So how did a guy from Oregon and a gal from Boston get to North Carolina? Well, Leah and I both completed graduate school as 2016 ended. We started applying to jobs right away, and Leah got one in Greensboro. That’s the story, simple as pie. But how did we actually get here, as in get here, you might ask? Well to answer that question, we drove a U-Haul. And specifically, I drove a U-Haul, though that isn’t to complain—it was a lot of fun. So it’s fair to say I was “along for the ride” in terms of the reason for the move, though not accurate for the literal move itself. In terms of the latter, I was the ride, of which I am quite proud.
After settling in NC Leah went to work and I started scouting out schools. Eventually I resumed being a high school English teacher, which was a nice change after working at the college level. But first, we had to get a U-Haul. We had to drive down to Greensboro from Washington DC, which is about five hours with no stops. We were staying with Leah’s mom at the time, and that was a lot of fun; I saw a many of the DC sights and attended a great writing conference. Once Leah’s job was secured we grabbed our clothes (not too many) and our things (a cabinet and two end-tables) and called up U-Haul, and that was an adventure in itself.
We had Leah’s car at the time, which was almost enough, but every single small and medium U-Haul vehicle in the DC area was seemingly taken.

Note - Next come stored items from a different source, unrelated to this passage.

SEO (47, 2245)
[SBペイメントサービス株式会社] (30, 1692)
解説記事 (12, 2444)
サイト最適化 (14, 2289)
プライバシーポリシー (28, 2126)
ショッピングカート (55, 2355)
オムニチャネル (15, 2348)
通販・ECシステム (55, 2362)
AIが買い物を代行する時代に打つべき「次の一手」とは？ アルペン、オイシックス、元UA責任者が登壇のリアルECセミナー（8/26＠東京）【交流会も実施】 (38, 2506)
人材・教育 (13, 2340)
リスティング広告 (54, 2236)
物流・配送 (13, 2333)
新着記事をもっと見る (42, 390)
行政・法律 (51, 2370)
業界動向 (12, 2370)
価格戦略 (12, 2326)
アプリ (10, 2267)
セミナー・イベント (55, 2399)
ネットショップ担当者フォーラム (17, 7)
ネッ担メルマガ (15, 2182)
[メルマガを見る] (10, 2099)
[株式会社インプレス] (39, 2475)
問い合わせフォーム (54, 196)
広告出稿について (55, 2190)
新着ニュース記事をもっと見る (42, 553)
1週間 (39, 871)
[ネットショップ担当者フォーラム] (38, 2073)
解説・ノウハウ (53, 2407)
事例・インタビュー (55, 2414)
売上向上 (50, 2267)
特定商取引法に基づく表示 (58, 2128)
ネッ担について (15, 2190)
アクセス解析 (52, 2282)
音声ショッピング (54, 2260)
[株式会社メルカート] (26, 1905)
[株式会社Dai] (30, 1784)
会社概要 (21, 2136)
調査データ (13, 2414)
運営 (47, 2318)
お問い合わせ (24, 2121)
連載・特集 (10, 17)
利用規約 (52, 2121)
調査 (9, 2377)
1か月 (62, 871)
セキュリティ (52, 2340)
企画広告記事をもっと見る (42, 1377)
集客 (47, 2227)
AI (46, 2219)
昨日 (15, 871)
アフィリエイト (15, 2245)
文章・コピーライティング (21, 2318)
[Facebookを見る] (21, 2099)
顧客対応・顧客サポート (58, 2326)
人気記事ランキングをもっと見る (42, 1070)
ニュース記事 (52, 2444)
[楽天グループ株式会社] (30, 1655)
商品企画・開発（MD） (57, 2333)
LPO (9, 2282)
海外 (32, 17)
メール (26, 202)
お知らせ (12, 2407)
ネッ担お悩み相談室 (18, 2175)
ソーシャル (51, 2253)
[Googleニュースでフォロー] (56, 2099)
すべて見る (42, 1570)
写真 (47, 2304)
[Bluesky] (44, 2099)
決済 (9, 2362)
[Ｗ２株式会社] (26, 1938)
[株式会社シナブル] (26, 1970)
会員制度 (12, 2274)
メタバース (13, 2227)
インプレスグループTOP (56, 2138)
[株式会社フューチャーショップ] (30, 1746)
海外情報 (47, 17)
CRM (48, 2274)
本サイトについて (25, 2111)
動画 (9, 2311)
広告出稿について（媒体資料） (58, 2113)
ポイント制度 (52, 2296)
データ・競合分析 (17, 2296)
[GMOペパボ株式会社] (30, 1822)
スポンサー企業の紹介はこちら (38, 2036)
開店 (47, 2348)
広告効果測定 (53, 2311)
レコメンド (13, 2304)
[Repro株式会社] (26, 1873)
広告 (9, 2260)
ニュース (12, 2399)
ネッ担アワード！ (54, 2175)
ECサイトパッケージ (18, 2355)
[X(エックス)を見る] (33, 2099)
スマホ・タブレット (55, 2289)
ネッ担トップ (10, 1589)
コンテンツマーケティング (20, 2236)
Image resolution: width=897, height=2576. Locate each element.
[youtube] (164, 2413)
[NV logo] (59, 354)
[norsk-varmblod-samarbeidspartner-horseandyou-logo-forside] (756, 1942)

It didn’t matter who we talked to or what we looked at online; we had to get a full-sized rig. Our belongings didn’t even fill it a quarter up and Leah’s thirteen-year-old nephew wanted to throw a party in the back (and could have, since it was empty). When I drove it I felt like I was navigating a wheeled barge, and the thing was so heavy that I could see the gas tank indicator go down in real time. Would I do it again though? Well yes, because I like adventure. Next time, however, I would have that party in the back.
But to briefly return to renting that U-Haul. So U-Haul sort of has a business model like Redbox. There are very small pick-up and drop-off locations all throughout cities. When we checked out our U-Haul from a convenient store, the worker said there were plenty of smaller models available. Yet since we were already in the system we couldn’t change our order. By the way, at Redbox you can always change your selection at the kiosk, and online you can always see a kiosk’s true inventory. I don’t hate U-Haul, because after all they made our move feasible, but it is weird to me that Redbox is a better organized company.
Despite the problems, driving a U-Haul is engaging (even more than watching a DVD). I’ve driven a lot of farm machinery before, but never on a freeway—what a thrill. Leah would drive ahead of me, leading the way, and when we needed to shift lanes I’d put on my blinker. She’d “clear a path” and I’d follow behind and the system was a lot of fun. It rained for most of the drive down so conditions kept me on edge, but with wet and foggy windows no one could see me working on my will-you-marry-me speech. As I was thinking of what to say I kept tearing up and it was embarrassing, though that’s a story for a different post.